The phase II study compared single-agent anti-EGFR panitumumab to panitumumab combined with fluorouracil-leucovorin in patients with RAS wild-type metastatic colorectal cancer.
Maintenance therapy with single-agent anti-EGFR panitumumab resulted in inferior outcomes compared with panitumumab combined with fluorouracil-leucovorin in patients with RAS wild-type metastatic colorectal cancer, according to the results of the phase II VALENTINO study.
Based on these results, a “subsequent phase III trial would have an extremely low probability of meeting a primary end point of noninferiority,” Filippo Pietrantonio, MD, of Fondazione IRCCS Instituto Nazionale dei Tumori, Milan, Italy, and colleagues wrote in JAMA Oncology.
According to the study, anti-EGFR therapy added to doublet chemotherapy is the recommended first-line treatment for patients with RAS wild-type metastatic colorectal cancer. However, data are lacking on the role of maintenance or intermittent strategies after anti-EGFR induction.
In this study, Pietrantonio and colleagues randomly assigned 229 patients to first-line panitumumab plus FOLFOX-4 for eight cycles, followed by maintenance therapy with panitumumab plus fluorouracil-leucovorin (Arm A) or maintenance with panitumumab alone (Arm B). The primary endpoint was 10-month progression-free survival.
With a median follow-up of 18.0 months, the 10-month progression-free survival for Arm A was 59.9% compared with 49.0% for Arm B. Median progression-free survival for panitumumab plus fluorouracil-leucovorin was 12.0 months compared with 9.9 months for panitumumab alone. Arm B was inferior to Arm A (upper limit of 1-sided 90% CR of the hazard ratio=1.857).
The researchers pointed out that the benefit of adding fluorouracil-leucovorin to panitumumab in the maintenance setting did not differ by subgroups, including patients with poor prognosis and primary resistance to anti-EGFR agents.
Overall survival at a median follow-up of 18 months was not significantly different between the two arms.
Patients assigned to combination maintenance did experience a higher rate of grade 3 or greater treatment-related adverse events (42.4% vs 20.3%) and panitumumab-related adverse events (31.8% vs 16.4%) compared with Arm B, but the researchers noted that the safety profile was manageable in both arms.

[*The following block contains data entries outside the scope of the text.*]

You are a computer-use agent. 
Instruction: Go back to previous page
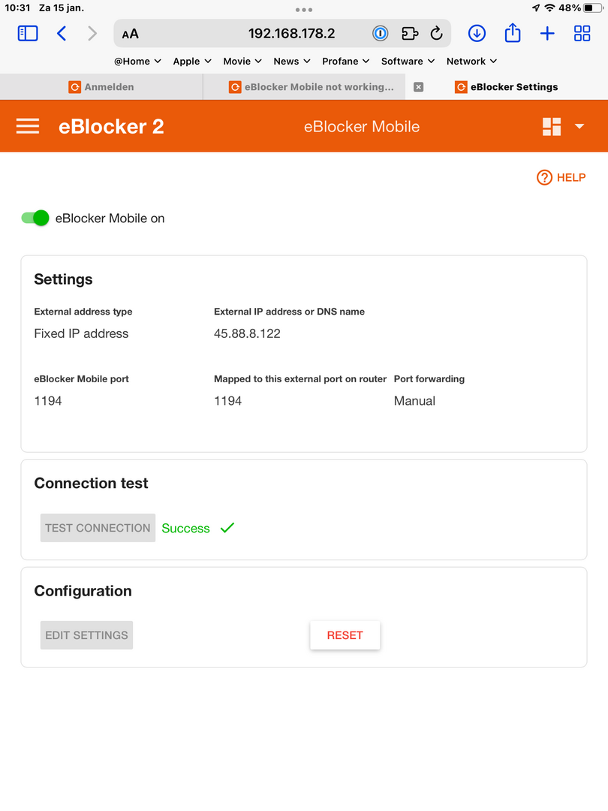(62, 34)
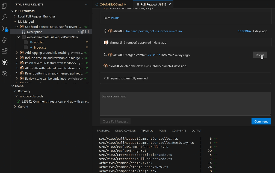Viewport: 275px width, 173px height.
Task: Toggle the webviews/createPullRequestViewNew folder checkbox
Action: point(24,37)
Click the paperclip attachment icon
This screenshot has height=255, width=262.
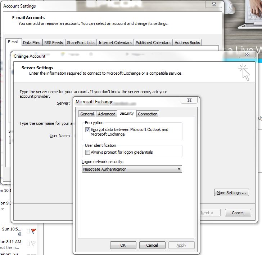pos(20,234)
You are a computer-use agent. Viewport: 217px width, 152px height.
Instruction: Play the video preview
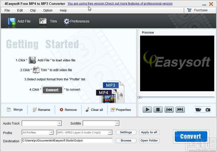[x=147, y=109]
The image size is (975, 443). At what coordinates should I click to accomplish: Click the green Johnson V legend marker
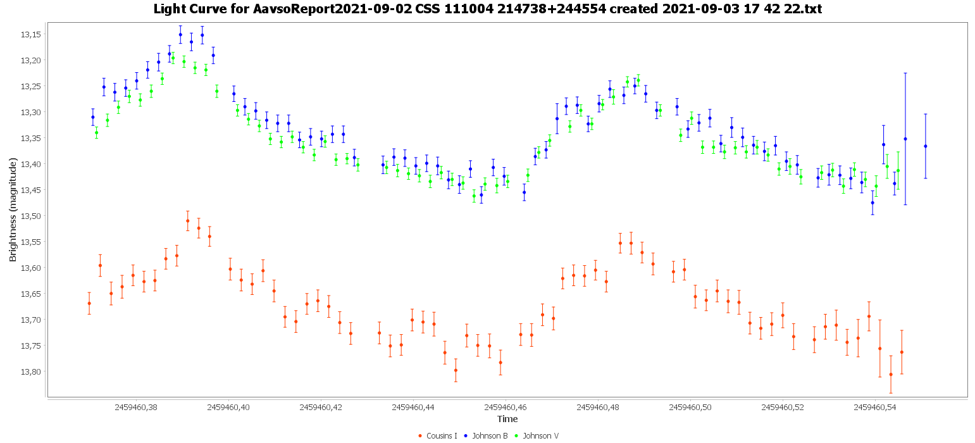(x=516, y=435)
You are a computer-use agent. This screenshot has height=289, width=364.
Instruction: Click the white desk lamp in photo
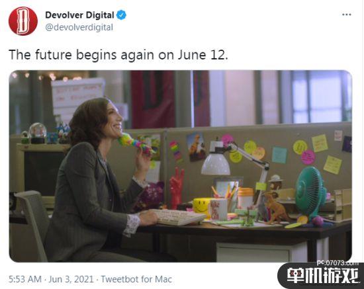coord(234,161)
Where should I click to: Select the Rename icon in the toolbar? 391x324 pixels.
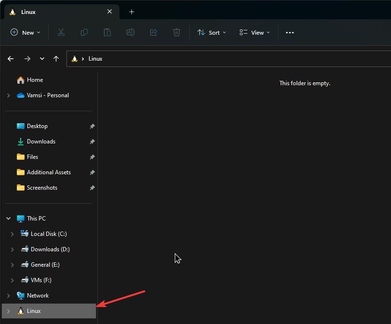(x=130, y=32)
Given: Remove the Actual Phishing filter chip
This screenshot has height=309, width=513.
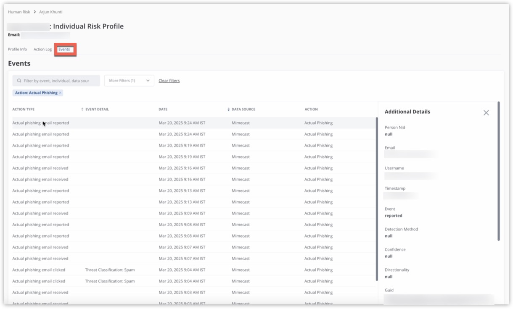Looking at the screenshot, I should click(x=60, y=93).
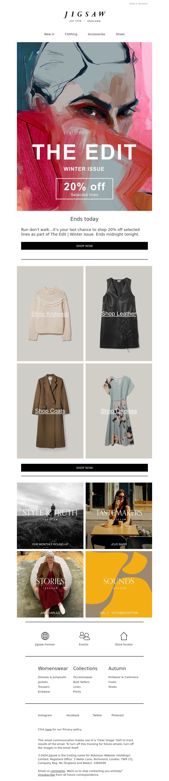This screenshot has height=781, width=169.
Task: Open the New in menu item
Action: click(49, 34)
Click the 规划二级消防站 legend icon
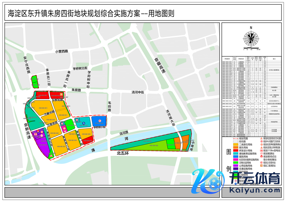 pyautogui.click(x=261, y=166)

In an accompanying editorial, Gayathri Anandappa, MBBS, MPhil, MRCP, and David Cunningham, MD, FRCP, FMedSci, of Royal Marsden Hospital, London, wrote that this study failed to address the question of additional benefit seen with adding panitumumab to fluorouracil/leucovorin because there was no fluorouracil/leucovorin alone arm.
“Patients were randomized upfront before induction chemotherapy, but even so, the results in both the intention-to-treat population and the per-protocol population favored continuing panitumumab with fluorouracil/leucovorin,” they wrote. “Randomizing patients who had disease response (stable disease or better response) after induction chemotherapy might have further amplified a beneficial effect from continuing combined panitumumab with fluorouracil/leucovorin.”
In addition, Anandappa and Cunningham pointed out that this trial was designed prior to the recognition that sidedness is a predictive biomarker of response to anti-EGFR antibodies, and that these agents are now used in combination with FOLFOX in the first-line in patients with left-sided RAS/RAF wild-type tumors.
“The VALENTINO study adds to the growing evidence of de-escalation of oxaliplatin chemotherapy but continuing anti-EGFR agent with the fluorouracil/leucovorin backbone in the first-line setting,” they concluded. “Patient selection using sidedness, presence of RAS mutations in pretreatment circulating tumor DNA, and miR31-3p levels in baseline tissue may allow physicians to streamline use of panitumumab with fluorouracil/leucovorin in the first-line setting in the future.”